====== Material provided
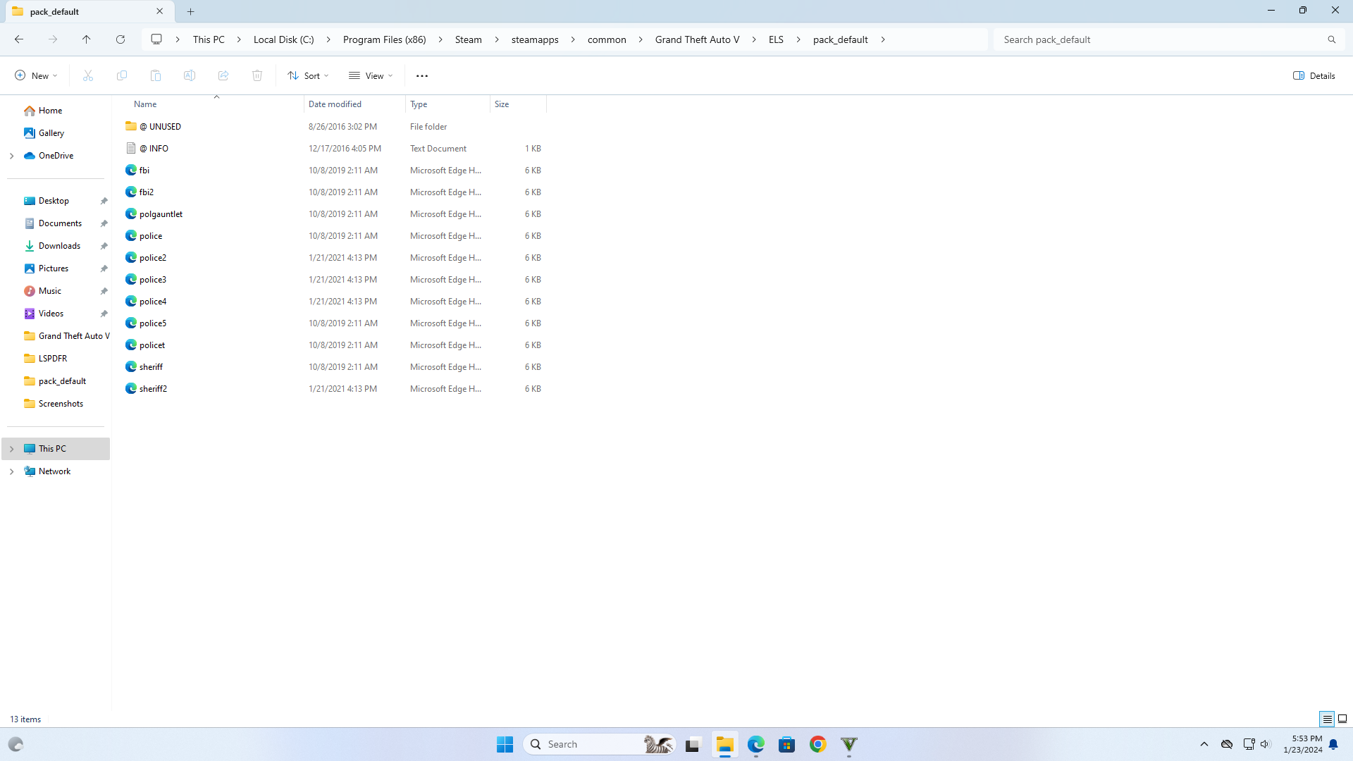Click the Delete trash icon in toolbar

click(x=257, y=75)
============
====== Material provided
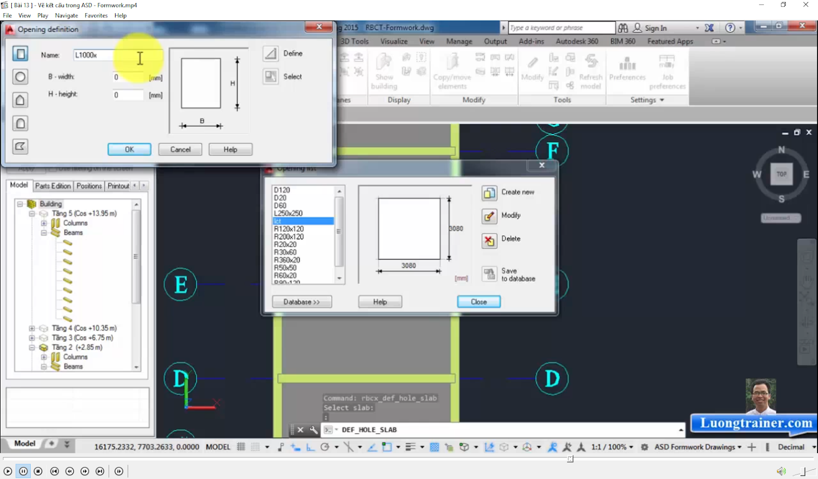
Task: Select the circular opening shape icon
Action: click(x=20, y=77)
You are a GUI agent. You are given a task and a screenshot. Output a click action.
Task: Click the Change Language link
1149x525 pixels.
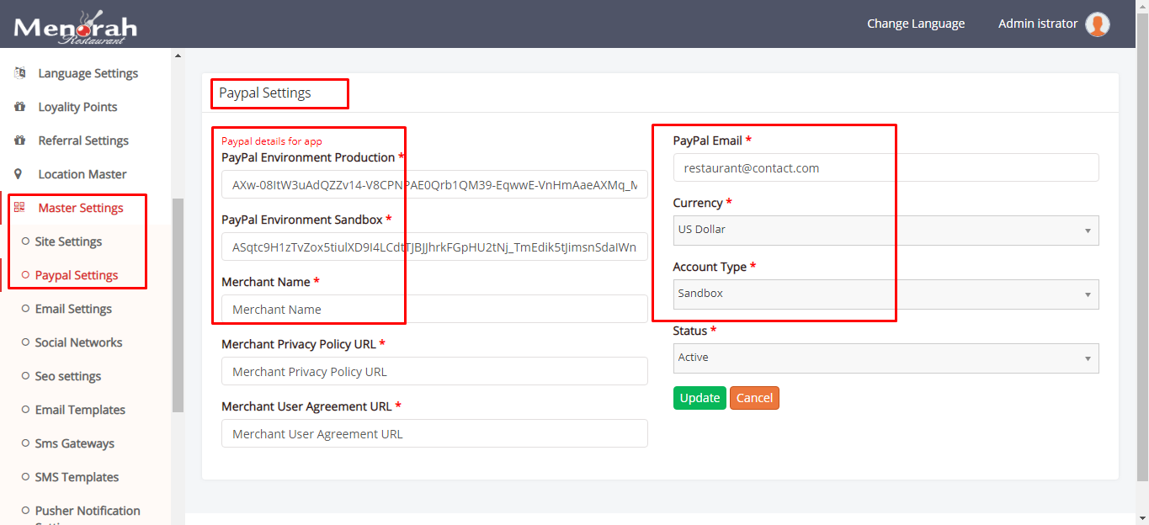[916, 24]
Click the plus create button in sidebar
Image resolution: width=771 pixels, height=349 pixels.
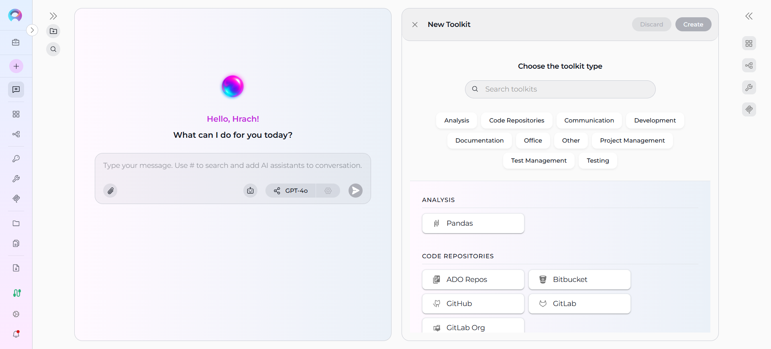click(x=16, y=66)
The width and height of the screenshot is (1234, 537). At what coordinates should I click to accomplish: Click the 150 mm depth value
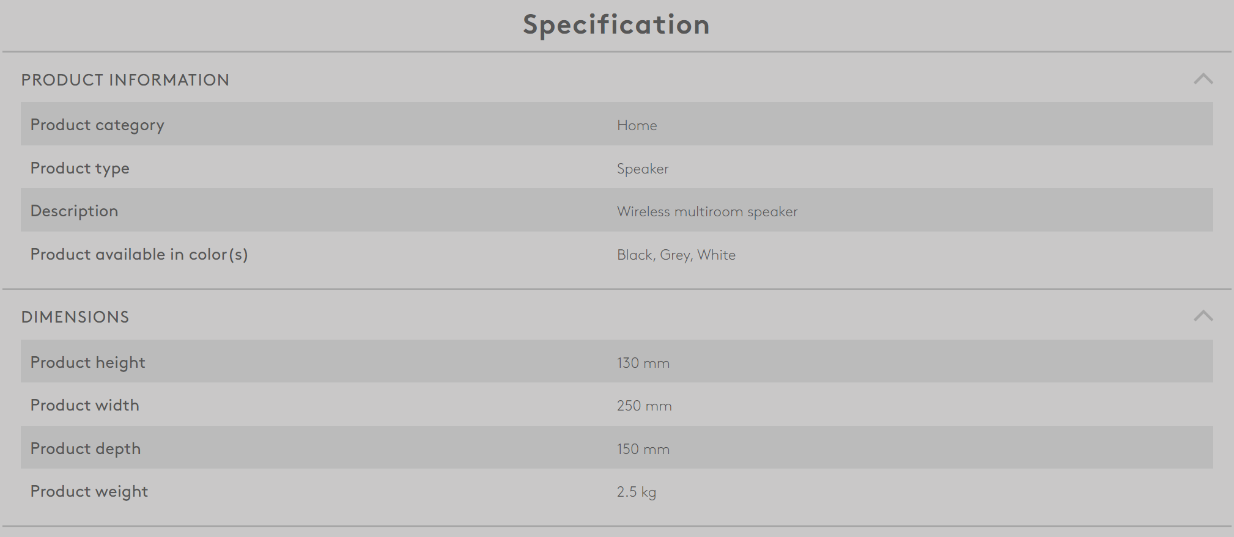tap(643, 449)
============
◆ **What is asked**:
Express the data from the line containing "The width and" through the line containing "tap(643, 449)" as a two-column CSV headed instruction and response, with each instruction and its response in one row, every field in quotation marks, and line breaks turned into spaces. Leave the pictures out.

◆ **Result of the task**:
instruction,response
"The width and height of the screenshot is (1234, 537). At what coordinates should I click to accomplish: Click the 150 mm depth value","tap(643, 449)"